— BEGIN Page —

Thursday, March 16, 2006

The Speech

Richter and I notched our first victory as high school coaches in the season opener - barely. 13-12 us. As the game came down to the wire, our innate fire for competition started smoldering and we found ourselves feeling much as we do during the club season, with a game on the line and nothing going through our heads other than the desire to win. And, sometimes, looking for an opponent to toss around.

We're far from the calm, collected, preternaturally machinal coaching robots embodied in my roommate Whit or Ben Wiggins or Billy Rodriguez, three excellent coaches. We invite the emotion, the rage, the desire, and let it course through us. So now, being handed the reigns to a fun high school team and faced with the task of breaking them down and reshaping them in our image, I wonder, how can I best motivate them mid-game, as the opponent goes on a run and their young minds struggle to grasp what is happening? How can I fire them up to play their hardest? More importantly, how can I get them to care about their effort as much as I do?

The whole episode, watching the other team come back before the intensity picked up and we finally won, reminded me of a moment in Club nationals '04. It is, still, what I consider a defining moment in leadership under duress for me, and it came courtesy of our captain, Forrest Collins. I remember it as if I were now in the huddle.

— END Page —

• Problems:
#1 In the post about high school coaching, what was the final score of the season opener?
#2 Repeat the post about high school coaching word for word, starting at "We're far from" and ending at "much as I do?".
#3 Write the next part of the post about high school coaching, picking up right after its last sentence.
The material that comes next plays no part in this exercise.

— BEGIN Given information —

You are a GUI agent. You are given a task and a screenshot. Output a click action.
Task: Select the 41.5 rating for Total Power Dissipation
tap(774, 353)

— END Given information —

• Written responses:
#1 The final score was 13-12 in favor of Richter and the writer's team.

#2
We're far from the calm, collected, preternaturally machinal coaching robots embodied in my roommate Whit or Ben Wiggins or Billy Rodriguez, three excellent coaches. We invite the emotion, the rage, the desire, and let it course through us. So now, being handed the reigns to a fun high school team and faced with the task of breaking them down and reshaping them in our image, I wonder, how can I best motivate them mid-game, as the opponent goes on a run and their young minds struggle to grasp what is happening? How can I fire them up to play their hardest? More importantly, how can I get them to care about their effort as much as I do?

#3
The time out was called because we were panicked. Having lost our final pool play game to Furious, we knew our first game on Friday against Pike was a must-win to stave off a pre-quarters match-up. Pike had arrived as an upstart, much improved from the prior year, and had beaten Sockeye in the first round of the tourney. Losing to Pike would force a victory over Sockeye to escape the extra game, a win would give us breathing room in case of a three-way tie.

But here we were, after a night of psyching ourselves up and a morning warming up the body and brain, playing our flattest game of the tourney and down deep into the second half 11-7. Even the last score had been hurried, a gurgitation of random cuts that had somehow become our seventh point. We now faced pulling to a team we'd not broken yet and down by four with only a few points left. In some eyes confidence wavered and a defeated complacency took hold, resigning to prequarters. This is what I felt and what I saw in the eyes of my teammates as we placed our arms around each other in a circle and waited for Forrest to speak.

He began. There was confusion at first. Something about visualizing himself writing an email post-nationals. About a come-from-behind win against Jam he had envisioned in his head. Hypothetical sick plays by Jolian. And his realization now that there was no Jam game, there was no hypothetical - this was the game he'd portended, the game we were meant to come back from and win. This was the moment that would define our tournament.

In truth, I remember everything he said almost verbatim. But why reproduce a speech? Heard, or worst yet - read, outside of its context it feels empty and trivial. Besides, it's not the words I remember best.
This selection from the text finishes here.